Secretary of State Mike Pompeo said Wednesday that he warned Russian foreign minister Sergey Lavrov against placing bounties on the heads of U.S. troops in Afghanistan, assuring him there would be “an enormous price to pay.”
“If the Russians are offering money to kill Americans, or for that matter other Westerns as well, there will be an enormous price to pay. That’s what I shared with foreign minister Lavrov,” Pompeo said during an interview with Radio Free Europe/Radio Liberty.
“I know our military has talked to their senior leaders as well. We won’t brook that, we won’t tolerate,” Pompeo continued.
Reports broke in June that U.S. intelligence found that at least one American soldier, as well as a number of Afghan civilians, died as a result of alleged secret bounty payments that Russia offered Taliban militants to target U.S. troops in Afghanistan.
Intelligence about the alleged bounty offerings by Russia was reportedly included in the president’s daily written intelligence briefing in February, but the White House claims Trump was not verbally briefed on the matter until the New York Times’s June 26 report on the issue. The Times reported that some bounties as high as $100,000 were paid for each U.S. or allied troop killed.

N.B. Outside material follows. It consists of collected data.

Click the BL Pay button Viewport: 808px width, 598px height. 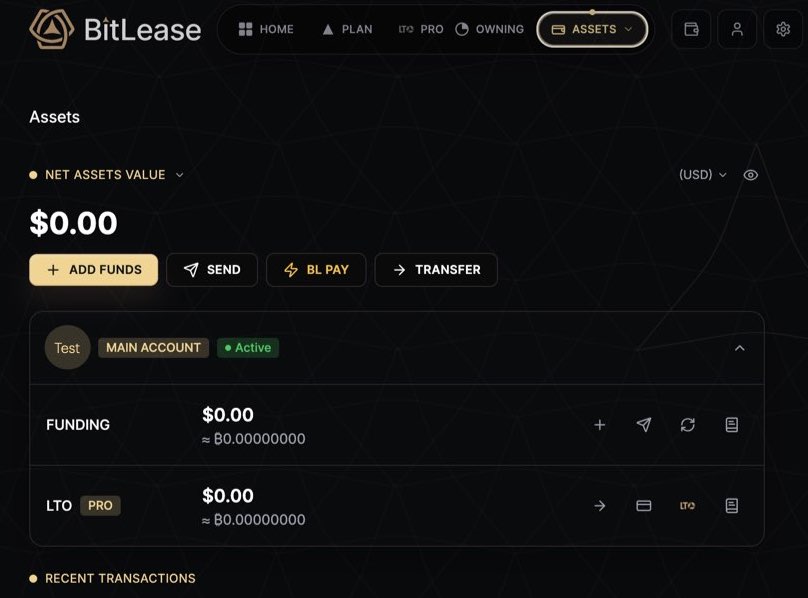click(316, 270)
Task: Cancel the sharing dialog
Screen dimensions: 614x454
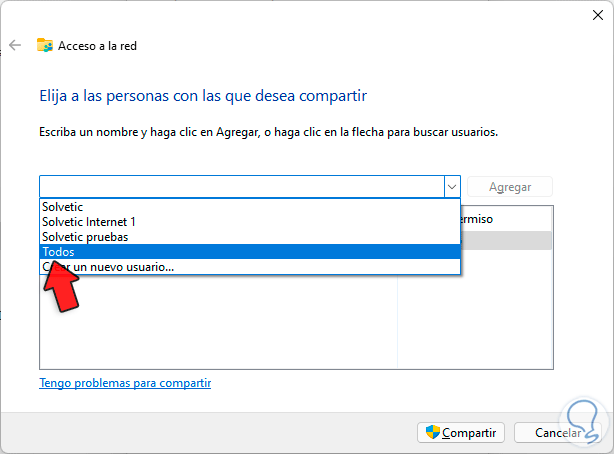Action: (558, 433)
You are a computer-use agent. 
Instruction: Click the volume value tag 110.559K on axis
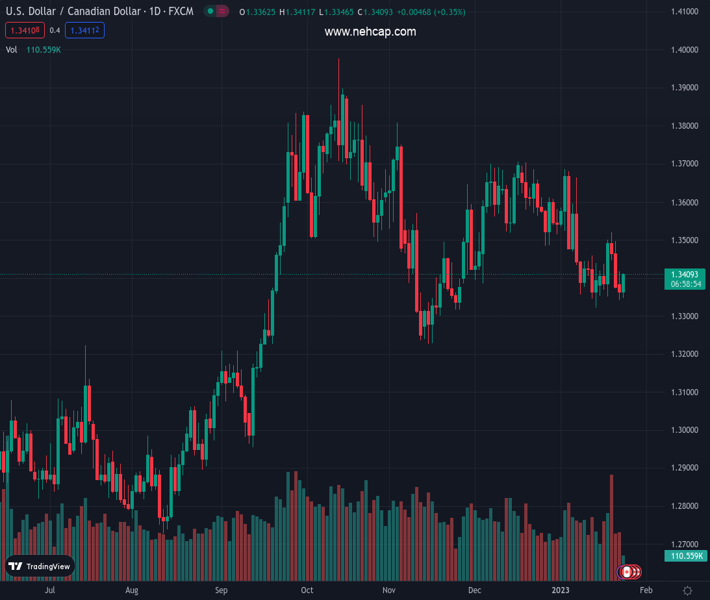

The Washington Post said in a similar report that several American service-members died as a result of monetary rewards that a Russian military intelligence unit offered to terrorist militants to target U.S. and allied forces in Afghanistan.
Pompeo’s warning to the Russian foreign minister reportedly came during a July 13 phone call that was officially held to discuss a separate topic, the possibility of meeting between the five permanent members of the United Nations Security Council.
The secretary of state expressed Washington’s intense opposition to the bounty program but did not speak about the specific intelligence indicating that Russia paid Taliban fighters and other Afghanistan militants to kill U.S. service members.
Last month, President Trump said he has never discussed the intelligence with Russian President Vladimir Putin despite several phone calls between the two heads of state since the intelligence was made known. Trump has said he was not briefed on the intelligence because there was not a consensus about its reliability within the intelligence community.
Meanwhile, the U.S. has been entrenched in negotiations with the Taliban and the Afghan government over a peace agreement that involves the withdrawal of U.S. troops from the region.